972 F.2d 1348
NOTICE: Ninth Circuit Rule 36-3 provides that dispositions other than opinions or orders designated for publication are not precedential and should not be cited except when relevant under the doctrines of law of the case, res judicata, or collateral estoppel.
Ennis E. WHITE, Petitioner-Appellant,
v.
CITY OF SAN DIEGO, et. al., Respondent-Appellees.
No. 91-55912.
United States Court of Appeals, Ninth Circuit.
Submitted July 27, 1992.*
Decided Aug. 4, 1992.
Before WRIGHT, FARRIS, and BEEZER, Circuit Judges.
MEMORANDUM**
Ennis E. White appeals pro se the district court's dismissal of his 42 U.S.C. § 1983 complaint prior to service and without prejudice. In his complaint, White alleged that the San Diego Police Department provided false information that was submitted at White's arraignment. The court held that the police officers were absolutely immune. We affirm.

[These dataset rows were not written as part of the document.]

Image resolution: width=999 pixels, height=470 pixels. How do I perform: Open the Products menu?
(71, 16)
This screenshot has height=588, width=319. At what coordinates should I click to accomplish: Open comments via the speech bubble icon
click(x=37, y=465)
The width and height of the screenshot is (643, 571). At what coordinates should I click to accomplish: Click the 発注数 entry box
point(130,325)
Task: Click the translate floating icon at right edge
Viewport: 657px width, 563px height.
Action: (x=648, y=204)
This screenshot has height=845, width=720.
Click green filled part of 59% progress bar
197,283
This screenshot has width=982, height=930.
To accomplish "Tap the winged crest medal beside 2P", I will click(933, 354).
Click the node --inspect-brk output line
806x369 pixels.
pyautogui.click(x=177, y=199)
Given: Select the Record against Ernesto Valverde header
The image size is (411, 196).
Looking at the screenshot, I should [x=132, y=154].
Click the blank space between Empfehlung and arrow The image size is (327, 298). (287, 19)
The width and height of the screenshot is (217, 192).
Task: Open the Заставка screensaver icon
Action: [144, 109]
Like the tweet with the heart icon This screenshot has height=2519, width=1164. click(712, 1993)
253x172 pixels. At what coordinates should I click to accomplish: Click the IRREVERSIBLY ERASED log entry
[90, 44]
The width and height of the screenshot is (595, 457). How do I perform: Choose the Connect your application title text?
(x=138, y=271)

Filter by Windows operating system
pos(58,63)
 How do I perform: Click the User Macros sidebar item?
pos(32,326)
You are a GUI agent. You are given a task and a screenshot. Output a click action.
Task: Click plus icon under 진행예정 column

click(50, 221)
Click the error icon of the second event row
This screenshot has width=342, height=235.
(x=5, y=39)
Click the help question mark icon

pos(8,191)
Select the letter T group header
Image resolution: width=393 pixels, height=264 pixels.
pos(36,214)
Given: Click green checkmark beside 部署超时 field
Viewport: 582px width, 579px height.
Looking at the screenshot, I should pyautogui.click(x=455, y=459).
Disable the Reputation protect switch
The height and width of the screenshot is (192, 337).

In Demoran v. Witt, 781 F.2d 155 (9th Cir.1986), Demoran alleged that Witt, a California probation officer, filed an erroneous presentence report. We noted that "[c]ourts have extended absolute judicial immunity ... to officers whose functions bear a close association to the judicial process," id. at 156, and held that Witt was absolutely immune. In other words, parties who otherwise enjoy limited immunity enjoy absolute "quasi-judicial" immunity when their conduct relates to a core judicial function. See Antoine v. Byers & Anderson, Inc., 950 F.2d 1471, 1474 (9th Cir.1991) (immunity of court reporters), petition for cert. filed, No. 91-7604 (Mar. 11, 1992).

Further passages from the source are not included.